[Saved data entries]
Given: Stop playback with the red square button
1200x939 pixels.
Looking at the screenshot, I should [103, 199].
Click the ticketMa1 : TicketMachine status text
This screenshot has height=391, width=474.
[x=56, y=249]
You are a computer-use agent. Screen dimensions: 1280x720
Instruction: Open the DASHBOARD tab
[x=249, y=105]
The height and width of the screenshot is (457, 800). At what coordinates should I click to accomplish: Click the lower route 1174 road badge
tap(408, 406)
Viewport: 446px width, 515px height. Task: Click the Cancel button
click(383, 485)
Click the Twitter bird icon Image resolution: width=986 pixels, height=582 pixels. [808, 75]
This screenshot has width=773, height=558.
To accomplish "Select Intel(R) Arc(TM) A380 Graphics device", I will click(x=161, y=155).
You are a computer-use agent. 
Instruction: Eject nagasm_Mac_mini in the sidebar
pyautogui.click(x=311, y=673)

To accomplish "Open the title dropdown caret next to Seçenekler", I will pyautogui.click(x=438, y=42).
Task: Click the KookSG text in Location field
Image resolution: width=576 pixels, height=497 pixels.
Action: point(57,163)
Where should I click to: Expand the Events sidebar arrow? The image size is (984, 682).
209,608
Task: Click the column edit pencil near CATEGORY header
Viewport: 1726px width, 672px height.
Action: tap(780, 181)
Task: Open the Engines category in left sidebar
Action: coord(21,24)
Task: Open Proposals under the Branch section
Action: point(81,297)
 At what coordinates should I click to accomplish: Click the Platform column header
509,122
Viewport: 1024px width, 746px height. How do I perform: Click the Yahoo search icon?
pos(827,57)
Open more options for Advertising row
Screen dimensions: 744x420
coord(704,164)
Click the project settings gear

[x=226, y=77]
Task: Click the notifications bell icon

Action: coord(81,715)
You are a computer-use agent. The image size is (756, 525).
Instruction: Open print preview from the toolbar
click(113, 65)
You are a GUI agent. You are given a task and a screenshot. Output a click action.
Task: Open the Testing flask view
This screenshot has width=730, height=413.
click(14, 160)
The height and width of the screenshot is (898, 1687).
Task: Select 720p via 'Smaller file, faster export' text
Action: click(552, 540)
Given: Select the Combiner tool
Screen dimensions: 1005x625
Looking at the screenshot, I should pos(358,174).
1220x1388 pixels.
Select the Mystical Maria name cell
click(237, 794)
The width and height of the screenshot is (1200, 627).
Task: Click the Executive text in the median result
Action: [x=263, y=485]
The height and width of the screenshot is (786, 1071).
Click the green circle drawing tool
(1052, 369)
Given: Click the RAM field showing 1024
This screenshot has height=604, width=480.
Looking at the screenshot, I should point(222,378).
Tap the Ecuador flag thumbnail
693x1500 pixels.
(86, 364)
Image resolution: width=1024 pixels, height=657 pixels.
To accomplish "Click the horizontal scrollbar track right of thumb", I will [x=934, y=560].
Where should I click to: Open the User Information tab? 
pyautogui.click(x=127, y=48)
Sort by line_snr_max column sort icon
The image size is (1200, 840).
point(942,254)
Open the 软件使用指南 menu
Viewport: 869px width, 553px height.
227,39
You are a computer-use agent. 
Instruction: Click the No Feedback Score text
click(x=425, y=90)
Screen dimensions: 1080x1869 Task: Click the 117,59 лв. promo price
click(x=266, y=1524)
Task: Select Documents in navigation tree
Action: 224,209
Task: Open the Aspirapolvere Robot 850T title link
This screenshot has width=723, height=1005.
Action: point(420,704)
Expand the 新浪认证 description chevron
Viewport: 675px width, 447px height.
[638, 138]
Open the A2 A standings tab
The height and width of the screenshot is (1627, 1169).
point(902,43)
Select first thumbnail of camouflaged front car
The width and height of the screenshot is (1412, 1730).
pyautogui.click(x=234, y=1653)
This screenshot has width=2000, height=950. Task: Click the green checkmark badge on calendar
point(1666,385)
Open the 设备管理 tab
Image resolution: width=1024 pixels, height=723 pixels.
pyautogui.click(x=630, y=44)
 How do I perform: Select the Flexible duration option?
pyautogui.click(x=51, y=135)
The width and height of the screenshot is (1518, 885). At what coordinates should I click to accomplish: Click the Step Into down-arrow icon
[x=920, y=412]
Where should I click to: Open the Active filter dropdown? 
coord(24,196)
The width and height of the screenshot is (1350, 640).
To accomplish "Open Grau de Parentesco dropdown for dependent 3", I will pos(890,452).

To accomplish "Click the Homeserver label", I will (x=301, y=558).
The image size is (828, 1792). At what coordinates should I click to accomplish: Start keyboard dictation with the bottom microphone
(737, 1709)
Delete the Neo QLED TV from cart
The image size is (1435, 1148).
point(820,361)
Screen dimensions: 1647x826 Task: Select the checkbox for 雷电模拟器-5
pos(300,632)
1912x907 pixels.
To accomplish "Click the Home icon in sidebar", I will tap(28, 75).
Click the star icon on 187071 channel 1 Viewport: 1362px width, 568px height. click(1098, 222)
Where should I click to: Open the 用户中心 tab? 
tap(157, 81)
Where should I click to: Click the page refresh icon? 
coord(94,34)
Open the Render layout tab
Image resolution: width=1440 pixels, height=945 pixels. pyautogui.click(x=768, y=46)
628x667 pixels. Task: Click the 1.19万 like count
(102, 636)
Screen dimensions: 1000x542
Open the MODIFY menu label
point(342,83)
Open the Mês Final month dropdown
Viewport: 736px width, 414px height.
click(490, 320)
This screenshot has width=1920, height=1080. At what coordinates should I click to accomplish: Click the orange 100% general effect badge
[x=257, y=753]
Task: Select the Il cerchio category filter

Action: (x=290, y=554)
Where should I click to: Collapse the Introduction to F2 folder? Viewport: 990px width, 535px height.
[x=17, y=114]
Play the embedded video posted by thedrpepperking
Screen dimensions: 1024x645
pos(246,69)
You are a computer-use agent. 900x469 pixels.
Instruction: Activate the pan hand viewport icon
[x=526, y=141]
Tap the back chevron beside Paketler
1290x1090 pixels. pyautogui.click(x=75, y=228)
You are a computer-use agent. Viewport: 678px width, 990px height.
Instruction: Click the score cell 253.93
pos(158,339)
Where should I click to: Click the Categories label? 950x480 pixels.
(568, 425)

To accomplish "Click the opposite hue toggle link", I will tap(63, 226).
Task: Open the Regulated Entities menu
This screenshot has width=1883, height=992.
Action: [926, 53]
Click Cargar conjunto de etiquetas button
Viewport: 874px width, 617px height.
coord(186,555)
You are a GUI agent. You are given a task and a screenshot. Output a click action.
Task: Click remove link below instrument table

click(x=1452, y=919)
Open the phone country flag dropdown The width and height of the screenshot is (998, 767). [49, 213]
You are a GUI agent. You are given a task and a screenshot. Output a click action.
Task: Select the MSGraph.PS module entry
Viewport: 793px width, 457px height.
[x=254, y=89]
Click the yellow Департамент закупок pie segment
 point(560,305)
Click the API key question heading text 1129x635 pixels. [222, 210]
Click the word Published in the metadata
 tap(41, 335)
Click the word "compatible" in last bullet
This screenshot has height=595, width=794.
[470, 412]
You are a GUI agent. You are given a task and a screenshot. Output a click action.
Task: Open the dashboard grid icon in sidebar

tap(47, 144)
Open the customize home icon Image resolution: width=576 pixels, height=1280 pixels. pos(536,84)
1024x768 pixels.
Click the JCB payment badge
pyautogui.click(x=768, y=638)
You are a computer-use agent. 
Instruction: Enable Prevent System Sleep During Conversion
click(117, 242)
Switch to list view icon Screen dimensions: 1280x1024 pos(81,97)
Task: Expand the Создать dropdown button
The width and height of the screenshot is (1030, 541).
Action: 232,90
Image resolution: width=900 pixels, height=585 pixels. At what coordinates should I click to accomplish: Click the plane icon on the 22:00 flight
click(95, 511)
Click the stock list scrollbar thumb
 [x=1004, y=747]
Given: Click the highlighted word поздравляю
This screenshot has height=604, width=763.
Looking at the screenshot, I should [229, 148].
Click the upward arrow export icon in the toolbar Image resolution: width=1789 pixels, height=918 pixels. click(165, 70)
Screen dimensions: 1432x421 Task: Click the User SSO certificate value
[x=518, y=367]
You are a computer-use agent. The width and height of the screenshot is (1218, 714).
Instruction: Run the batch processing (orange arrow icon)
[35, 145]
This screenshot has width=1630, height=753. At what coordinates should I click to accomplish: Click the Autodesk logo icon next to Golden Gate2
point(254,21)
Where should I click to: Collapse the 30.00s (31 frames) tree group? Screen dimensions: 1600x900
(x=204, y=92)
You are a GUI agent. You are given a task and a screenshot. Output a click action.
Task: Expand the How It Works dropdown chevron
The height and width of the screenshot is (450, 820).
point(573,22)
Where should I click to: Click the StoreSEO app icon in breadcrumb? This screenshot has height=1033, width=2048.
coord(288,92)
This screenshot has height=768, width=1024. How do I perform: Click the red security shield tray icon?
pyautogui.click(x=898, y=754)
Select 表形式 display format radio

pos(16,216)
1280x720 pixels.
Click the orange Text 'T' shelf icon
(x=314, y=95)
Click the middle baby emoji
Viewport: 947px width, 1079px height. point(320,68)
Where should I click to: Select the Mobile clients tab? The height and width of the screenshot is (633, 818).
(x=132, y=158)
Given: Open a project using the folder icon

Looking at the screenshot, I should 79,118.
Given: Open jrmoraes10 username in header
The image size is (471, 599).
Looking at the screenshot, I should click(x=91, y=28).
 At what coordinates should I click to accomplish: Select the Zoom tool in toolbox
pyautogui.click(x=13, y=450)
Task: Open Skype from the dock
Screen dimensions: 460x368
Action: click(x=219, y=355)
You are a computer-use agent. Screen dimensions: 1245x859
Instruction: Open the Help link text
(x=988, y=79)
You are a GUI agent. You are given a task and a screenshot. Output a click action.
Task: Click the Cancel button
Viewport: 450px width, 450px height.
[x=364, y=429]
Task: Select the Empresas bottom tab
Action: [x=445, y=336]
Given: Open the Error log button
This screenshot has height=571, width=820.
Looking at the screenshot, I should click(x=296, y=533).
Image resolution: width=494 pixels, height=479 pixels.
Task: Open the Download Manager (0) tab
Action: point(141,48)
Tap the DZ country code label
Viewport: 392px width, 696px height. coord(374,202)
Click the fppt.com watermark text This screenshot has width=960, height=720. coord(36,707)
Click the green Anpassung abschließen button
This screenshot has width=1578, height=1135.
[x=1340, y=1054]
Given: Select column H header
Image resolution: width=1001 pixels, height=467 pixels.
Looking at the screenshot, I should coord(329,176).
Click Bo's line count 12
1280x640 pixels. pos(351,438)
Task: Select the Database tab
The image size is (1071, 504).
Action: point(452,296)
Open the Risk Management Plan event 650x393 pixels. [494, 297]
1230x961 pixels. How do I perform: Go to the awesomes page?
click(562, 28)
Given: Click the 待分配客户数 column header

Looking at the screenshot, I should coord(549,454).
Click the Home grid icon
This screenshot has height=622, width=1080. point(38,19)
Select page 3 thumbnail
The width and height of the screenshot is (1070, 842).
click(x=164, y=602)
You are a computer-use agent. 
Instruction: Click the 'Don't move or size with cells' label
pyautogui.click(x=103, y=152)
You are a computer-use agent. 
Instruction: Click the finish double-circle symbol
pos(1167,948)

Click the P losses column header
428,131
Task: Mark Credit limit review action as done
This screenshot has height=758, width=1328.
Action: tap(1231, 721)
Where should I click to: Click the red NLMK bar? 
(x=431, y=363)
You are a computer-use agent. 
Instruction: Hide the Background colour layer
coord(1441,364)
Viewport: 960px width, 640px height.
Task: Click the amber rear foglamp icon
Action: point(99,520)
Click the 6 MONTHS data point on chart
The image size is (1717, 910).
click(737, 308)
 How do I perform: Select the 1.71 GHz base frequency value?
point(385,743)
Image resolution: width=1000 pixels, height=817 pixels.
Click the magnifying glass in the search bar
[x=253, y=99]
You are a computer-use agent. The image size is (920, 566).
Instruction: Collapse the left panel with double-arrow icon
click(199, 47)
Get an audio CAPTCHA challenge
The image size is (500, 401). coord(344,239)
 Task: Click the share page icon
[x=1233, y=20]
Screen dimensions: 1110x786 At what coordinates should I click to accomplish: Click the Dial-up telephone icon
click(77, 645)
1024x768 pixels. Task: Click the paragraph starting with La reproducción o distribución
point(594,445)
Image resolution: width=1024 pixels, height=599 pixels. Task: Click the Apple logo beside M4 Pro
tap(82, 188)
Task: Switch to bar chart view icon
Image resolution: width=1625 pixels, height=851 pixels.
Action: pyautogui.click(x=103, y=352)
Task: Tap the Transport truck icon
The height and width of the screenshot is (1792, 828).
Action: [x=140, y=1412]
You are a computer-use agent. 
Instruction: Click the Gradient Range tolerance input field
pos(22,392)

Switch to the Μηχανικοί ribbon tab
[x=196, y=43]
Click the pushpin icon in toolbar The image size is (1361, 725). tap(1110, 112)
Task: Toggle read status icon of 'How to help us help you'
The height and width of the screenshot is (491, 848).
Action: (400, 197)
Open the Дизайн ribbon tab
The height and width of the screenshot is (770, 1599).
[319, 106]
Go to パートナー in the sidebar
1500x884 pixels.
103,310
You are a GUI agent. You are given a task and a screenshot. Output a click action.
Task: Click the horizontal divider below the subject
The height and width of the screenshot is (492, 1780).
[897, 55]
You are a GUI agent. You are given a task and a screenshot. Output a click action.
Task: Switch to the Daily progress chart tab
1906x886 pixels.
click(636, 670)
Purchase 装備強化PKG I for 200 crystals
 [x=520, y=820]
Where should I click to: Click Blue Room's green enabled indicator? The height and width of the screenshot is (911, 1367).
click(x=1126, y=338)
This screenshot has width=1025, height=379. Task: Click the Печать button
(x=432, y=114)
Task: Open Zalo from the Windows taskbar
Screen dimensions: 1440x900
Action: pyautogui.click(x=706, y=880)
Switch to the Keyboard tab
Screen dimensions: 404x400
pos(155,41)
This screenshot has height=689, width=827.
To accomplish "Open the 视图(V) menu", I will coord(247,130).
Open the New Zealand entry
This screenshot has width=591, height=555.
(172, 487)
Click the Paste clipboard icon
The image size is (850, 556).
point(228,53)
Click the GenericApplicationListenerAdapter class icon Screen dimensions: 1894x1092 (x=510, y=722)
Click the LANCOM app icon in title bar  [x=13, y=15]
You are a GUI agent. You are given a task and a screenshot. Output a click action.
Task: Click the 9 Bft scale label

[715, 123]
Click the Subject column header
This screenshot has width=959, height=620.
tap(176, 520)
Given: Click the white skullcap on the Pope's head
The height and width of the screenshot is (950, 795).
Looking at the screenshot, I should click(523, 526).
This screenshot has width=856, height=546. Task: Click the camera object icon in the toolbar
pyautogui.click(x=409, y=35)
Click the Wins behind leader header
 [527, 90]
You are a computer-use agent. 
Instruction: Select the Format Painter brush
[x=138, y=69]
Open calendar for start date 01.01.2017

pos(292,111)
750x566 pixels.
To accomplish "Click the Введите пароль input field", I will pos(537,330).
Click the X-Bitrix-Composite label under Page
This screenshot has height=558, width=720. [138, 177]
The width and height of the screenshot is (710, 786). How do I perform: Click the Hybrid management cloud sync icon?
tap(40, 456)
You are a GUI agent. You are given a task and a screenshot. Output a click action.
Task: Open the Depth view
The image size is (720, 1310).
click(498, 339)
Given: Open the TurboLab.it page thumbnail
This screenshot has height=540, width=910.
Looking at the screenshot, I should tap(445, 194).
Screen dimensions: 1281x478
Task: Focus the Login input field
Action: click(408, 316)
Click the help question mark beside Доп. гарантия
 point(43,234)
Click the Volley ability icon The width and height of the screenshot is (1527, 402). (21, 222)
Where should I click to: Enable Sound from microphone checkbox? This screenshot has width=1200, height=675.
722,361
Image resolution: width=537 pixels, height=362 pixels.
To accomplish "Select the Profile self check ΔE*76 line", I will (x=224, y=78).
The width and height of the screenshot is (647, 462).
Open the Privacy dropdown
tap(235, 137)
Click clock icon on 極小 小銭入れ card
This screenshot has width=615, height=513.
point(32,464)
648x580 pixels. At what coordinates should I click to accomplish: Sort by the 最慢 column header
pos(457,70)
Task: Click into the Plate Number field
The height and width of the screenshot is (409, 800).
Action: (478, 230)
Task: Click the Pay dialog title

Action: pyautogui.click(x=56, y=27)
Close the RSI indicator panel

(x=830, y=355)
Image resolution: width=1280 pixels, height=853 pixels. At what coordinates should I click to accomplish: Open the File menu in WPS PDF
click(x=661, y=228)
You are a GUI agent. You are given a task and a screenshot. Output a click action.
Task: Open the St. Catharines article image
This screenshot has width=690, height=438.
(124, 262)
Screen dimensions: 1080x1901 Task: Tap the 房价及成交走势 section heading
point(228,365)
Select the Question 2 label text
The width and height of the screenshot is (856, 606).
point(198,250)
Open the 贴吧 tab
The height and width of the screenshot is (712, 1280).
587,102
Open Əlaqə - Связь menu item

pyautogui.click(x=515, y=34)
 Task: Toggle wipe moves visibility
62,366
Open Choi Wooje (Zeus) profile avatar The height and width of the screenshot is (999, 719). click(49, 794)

**Your assignment**
Filter the lines above so that only those with the string "horizontal" remain, then copy them.

**Exercise response**
To accomplish "Click the horizontal scrollbar track right of thumb", I will [x=934, y=560].
Task: Click the horizontal divider below the subject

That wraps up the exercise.